Firma Wistron NeWeb Corporation wyjaśniła "Guardianowi", że jeśli prowadzi się biznes na Tajwanie, należy brać pod uwagę ryzyko geopolityczne, ale najważniejsze mają być potrzeby klientów. Ostatnie działania firmy Muska miały rozjuszyć część obywateli, którzy wzywają do bojkotu Tesli. A w ostatnich dwóch latach Tesla znalazła się w dziesiątce najlepiej sprzedających aut na Tajwanie.
Co zrobi Trump ws. Tajwanu
Świat ma poważne obawy nie tylko o to, w jaki sposób nowy-stary prezydent USA podejdzie do sprawy wojny w Ukrainie, ale i o to, jakie stanowisko zajmie wobec Tajwanu. Część komentatorów przewiduje, że może "rzucić Ukrainę i Tajwan wilkom na pożarcie".
Eugene Robinson, jeden z 13 publicystów, którzy napisali dla "The Washington Post" artykuł o tym, czego boją się najbardziej po zwycięstwie Donalda Trumpa, niepokoi się, że 47. prezydent USA "podpali świat", zniszczy najważniejsze sojusze Ameryki, osłabi jej związki z Europą i Azją oraz zrezygnuje z obrony Ukrainy i Tajwanu.

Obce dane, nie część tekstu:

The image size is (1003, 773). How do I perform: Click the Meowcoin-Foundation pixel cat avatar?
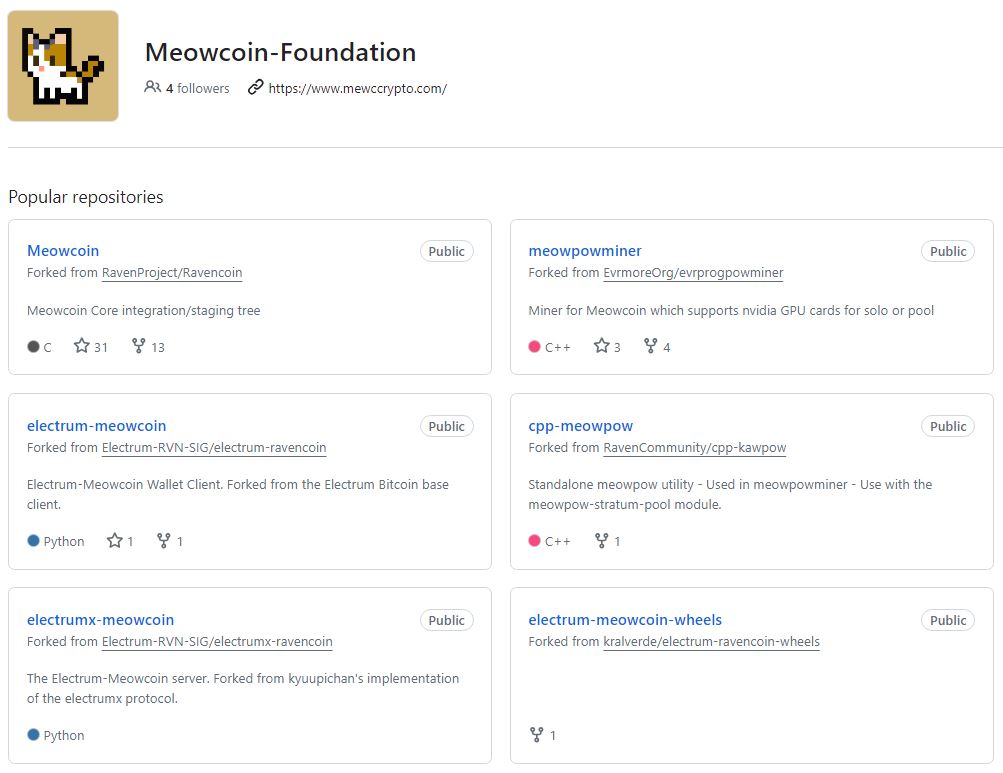[x=63, y=64]
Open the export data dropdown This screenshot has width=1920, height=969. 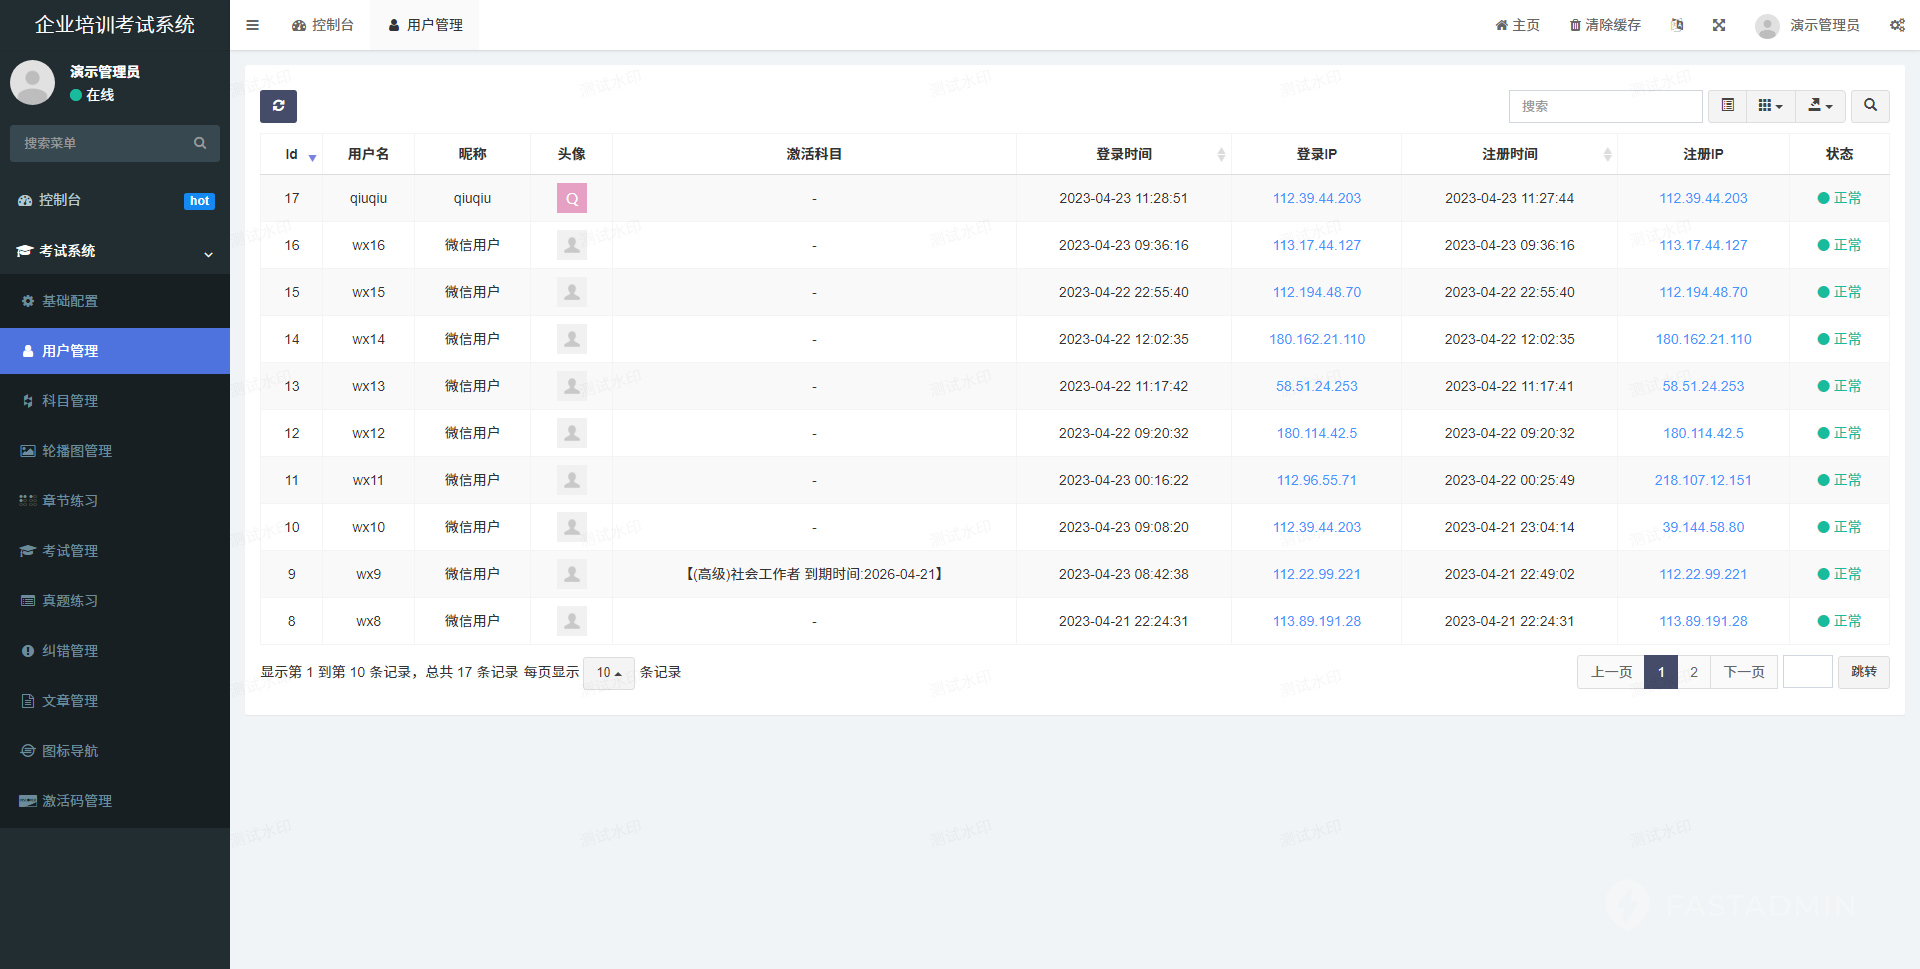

Inni komentatorzy przypominają, że Trump oskarżył Tajwan o "kradzież" amerykańskiego przemysłu chipów. - Stwierdzenie to na nowo rozbudziło w tajwańskim społeczeństwie obawy przed porzuceniem Tajwanu przez USA - ocenił niedawno Yu-Hua Chen z japońskiego Akita International University.